Your Body, Your Gym – Namrata Purohit
Your Body, Your Gym by Namrata Purohit is a straightforward, empowering guide to using bodyweight training to build strength, reduce stress, and feel genuinely well — proving that the most powerful fitness machine you’ll ever need is the one you already have.

The Wanderer Who Owns the World – Sri Yogi
What does it mean to truly own the world? The Wanderer Who Owns the World draws from ancient Indian philosophy to explore a quietly radical answer — that real freedom comes not from grasping, but from letting go. A profound, gentle guide for anyone seeking meaning beneath the noise of living.

Be Better Live Better – Dr Hansaji Yogendra
Change begins within. Be Better, Live Better distils wisdom from ancient texts and global thought leaders into 21 accessible practices for a more mindful, fulfilled life. Dr Hansaji Yogendra offers not just guidance, but a gentle invitation to reconnect with who you truly are beneath the pace of modern living.

The Founder Manual – Utsav Somani
No pitch decks, no mythology — just the unfiltered truth of building a business that sustains. The Founder Manual draws from 100+ hours of conversations with India’s most compelling founders to deliver the brutally honest, emotionally real field guide that every entrepreneur wishes had existed on Day 1.

Open Intelligence – Saikat Majumdar
As AI reshapes learning, what does it mean to truly educate? Open Intelligence by Saikat Majumdar navigates the critical intersection of human potential and artificial intelligence — a timely, research-grounded exploration of how education must evolve to remain genuinely human in an increasingly artificial world.

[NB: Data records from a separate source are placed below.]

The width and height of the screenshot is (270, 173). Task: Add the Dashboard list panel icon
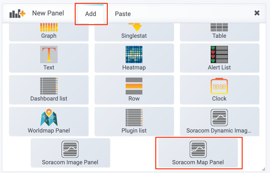(x=49, y=86)
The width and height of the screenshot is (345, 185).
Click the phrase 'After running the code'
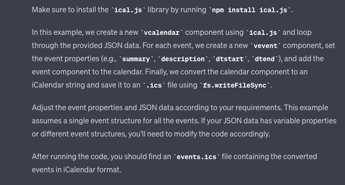[x=70, y=157]

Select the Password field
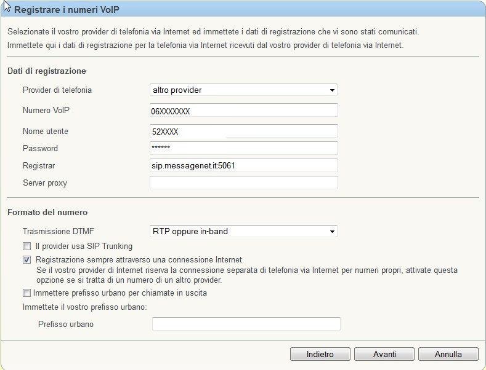tap(244, 148)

MicroStimuli – Biju Dominic
In the final millisecond before a decision, behaviour can be shaped. MicroStimuli introduces a groundbreaking framework drawing on neuroscience, AI, and design to craft precision interventions that influence human action — a transformative read for anyone whose competitive edge depends on truly understanding what drives people to act.

From graphic novels unpacking a decade of political change to cookbooks steeped in memory and heritage, from serial killer true crime to the quiet philosophy of letting go; May’s reading list refuses to stay in one lane, and that’s exactly the point. There is something here for the summer afternoon you want to lose yourself in, and something for the one that makes you think a little harder about the world you’re living in.
Pick up one. Pick up several. The best thing about a good reading list is that it has no rules.